§ WHAT THIS TASK INVOLVES: Give back the full listing, character for character, with no pictures.

──────── EXTRACTED ENTRIES ────────

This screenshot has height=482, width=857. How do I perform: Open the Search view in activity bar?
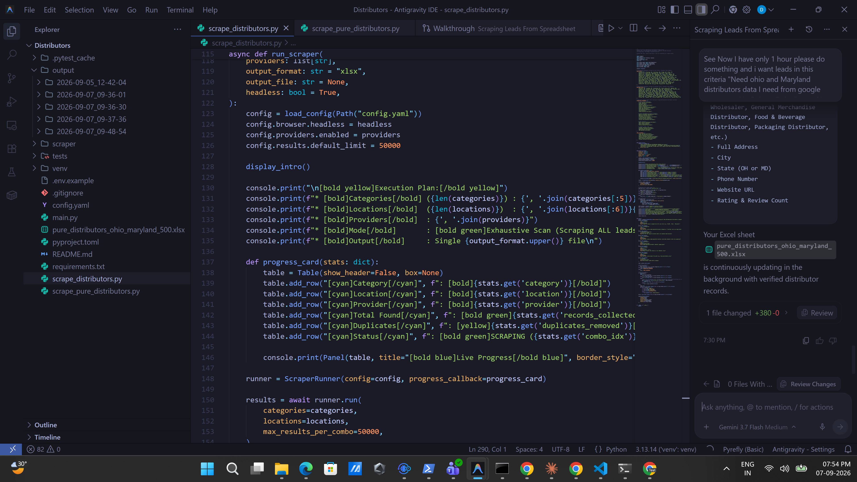click(x=12, y=54)
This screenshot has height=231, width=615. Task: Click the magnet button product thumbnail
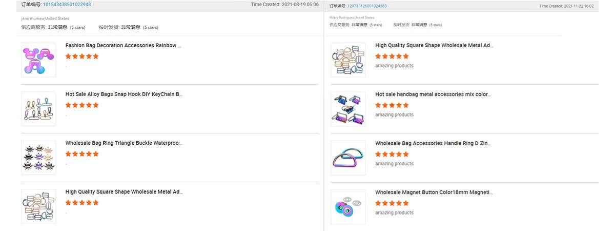tap(348, 206)
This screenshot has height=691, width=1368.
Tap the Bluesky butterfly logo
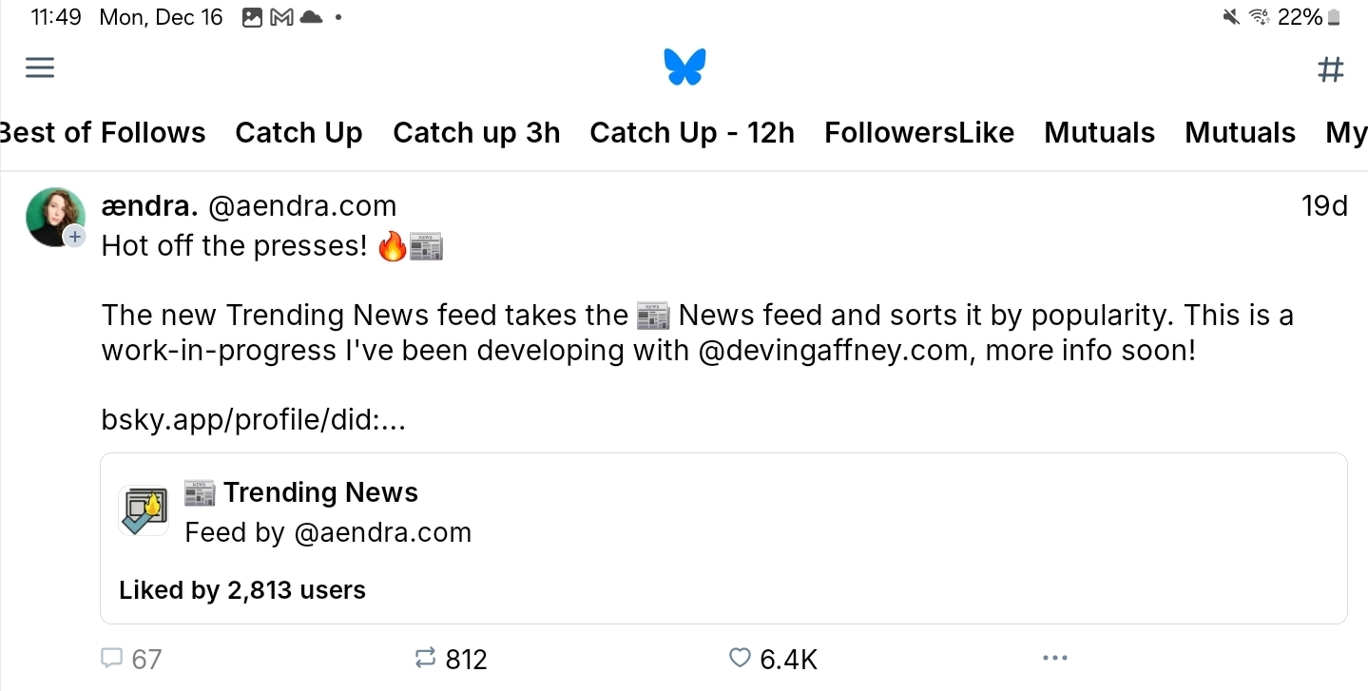pos(684,67)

────────

§ WORKED SOLUTION:
This screenshot has height=482, width=857. How do I perform: Open the Search view in activity bar?
click(x=12, y=54)
This screenshot has height=231, width=615. Task: Click the magnet button product thumbnail
tap(348, 206)
This screenshot has height=691, width=1368.
Tap the Bluesky butterfly logo
pos(684,67)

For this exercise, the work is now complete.